I was thinking of trying $X=\P^n_\C$ but I don't have a good intuition for what the closed sets of $\A^n_\C\times_\C\P^n_\C$ should be. Any affine scheme I try, which I do seem to have a good intuition for what the closed sets should be, does not seem to actually not be closed, so I am little lost on what to do.

Edit: With regards to Mummy the turkey's comment, let $V=\mathbb V(xy-1)\subset \mathbb A^2$, and let $\mathbb A^2\rightarrow \mathbb A^1$ be given by $\mathbb C[x]\hookrightarrow \C[x,y]$, $x\mapsto x$. Then $\mathbb V(xy-1)$ contains the prime ideal $\langle xy-1\rangle$ which gets mapped to the generic point under the projection, so the image of $\mathbb V(xy-1)$ cannot be closed.

To generalize this to $\mathbb A^n$, I suppose we just do the same thing, but it isn't much harder to see that $x_1\cdots x_n\cdot x_{n+1}-1$ is an irreducible polynomial than it is to see that $xy-1$ is?

Answer 1

$\newcommand{\A}{\mathbb A}\newcommand{\P}{\mathbb P}\newcommand{\C}{\mathbb C}\newcommand{\Spec}{\operatorname{Spec}}\newcommand{\V}{\mathbb V}$

Clearly the map $\A^n_\C\rightarrow \Spec \C$ is closed, separated, and of finite type.
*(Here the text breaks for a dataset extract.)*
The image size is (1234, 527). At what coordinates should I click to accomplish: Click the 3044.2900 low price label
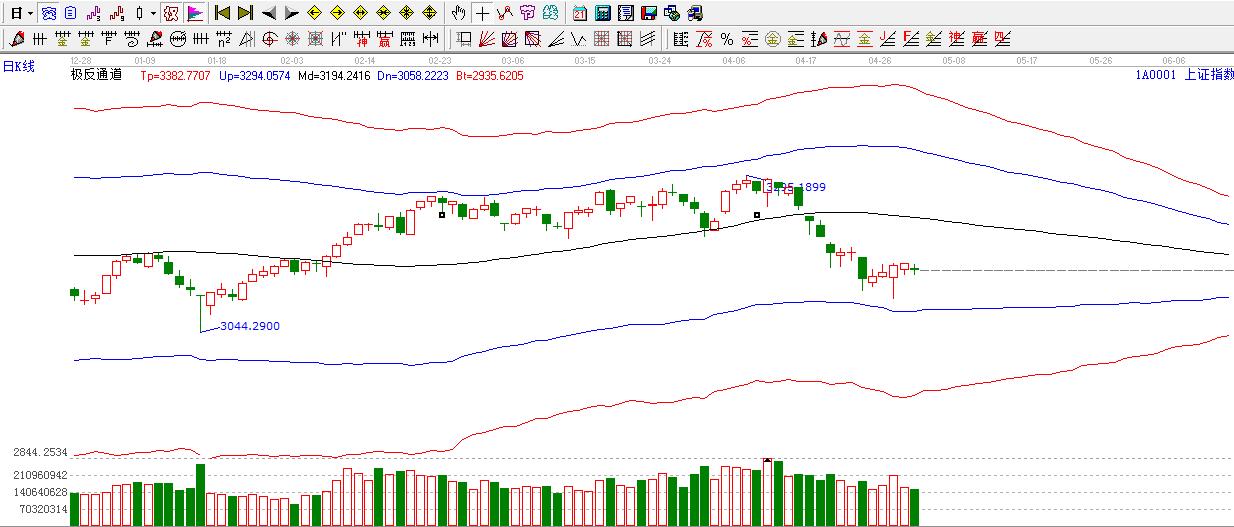(x=249, y=326)
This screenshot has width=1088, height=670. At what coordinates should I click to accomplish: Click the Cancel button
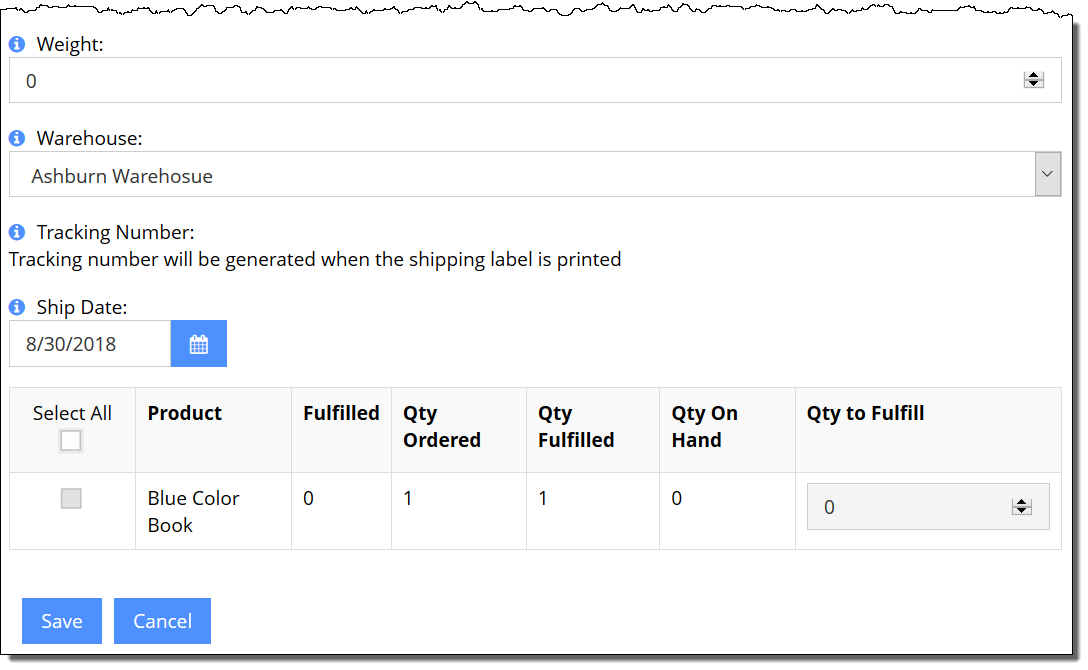(x=162, y=621)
We need to show that this morphism is not universally closed. Consider the scheme morphism $\pi:\A^n_\C\times_\C \A^1_\C\rightarrow \A^1_\C$. This morphism comes from (up to isomorphism) the ring homomorphism $\C[y]\hookrightarrow \C[x_1,\dots,x_{n+1}]$. Consider the closed subset $\V(x_1\cdots x_{n+1}-1)$, we claim that: \begin{align*} \C[x_1,\dots,x_{n+1}]/\langle x_1\cdots x_{n+1}-1\rangle\cong \C[x_1,\dots, x_{n}]_{x_1\cdots x_{n}} \end{align*} which is an integral domain. Indeed, note that there is a map: \begin{align*} \C[x_1,\dots,x_{n+1}]\longrightarrow \C[x_1,\dots, x_{n}]_{x_1\cdots x_{n}} \end{align*} given by $x_i\mapsto x_i$ for $i\leq n$, and $x_{n+1}\mapsto 1/(x_1\dots x_n)$. This map clearly factors through the quotient hence we have well defined map: \begin{align*} \phi:\C[x_1,\dots,x_{n+1}]/\langle x_1\cdots x_{n+1}-1\rangle\rightarrow \C[x_1,\dots, x_n]_{x_1\cdots x_{n}} \end{align*} Now note that there is map: \begin{align*} \C[x_1,\dots, x_{n}]\longrightarrow \C[x_1,\dots,x_{n+1}]/\langle x_1\cdots x_{n+1}-1\rangle \end{align*} given by the composition of the inclusion map with the map with the projection map. We have that $[x_1\cdots x_n]$ is invertible in $\C[x_1,\dots,x_{n+1}]/\langle x_1\cdots x_{n+1}-1\rangle$ so the there is a well defined map: \begin{align*} \psi: \C[x_1,\dots, x_{n}]_{x_1\cdots x_n}\longrightarrow \C[x_1,\dots,x_{n+1}]/\langle x_1\cdots x_{n+1}-1\rangle \end{align*} These are then clearly inverses of one another, so we have that the two rings are isomorphic. As the localization of an integral domain is an integral domain, it follows that $x_1\cdots x_{n+1}-1$ is irreducible.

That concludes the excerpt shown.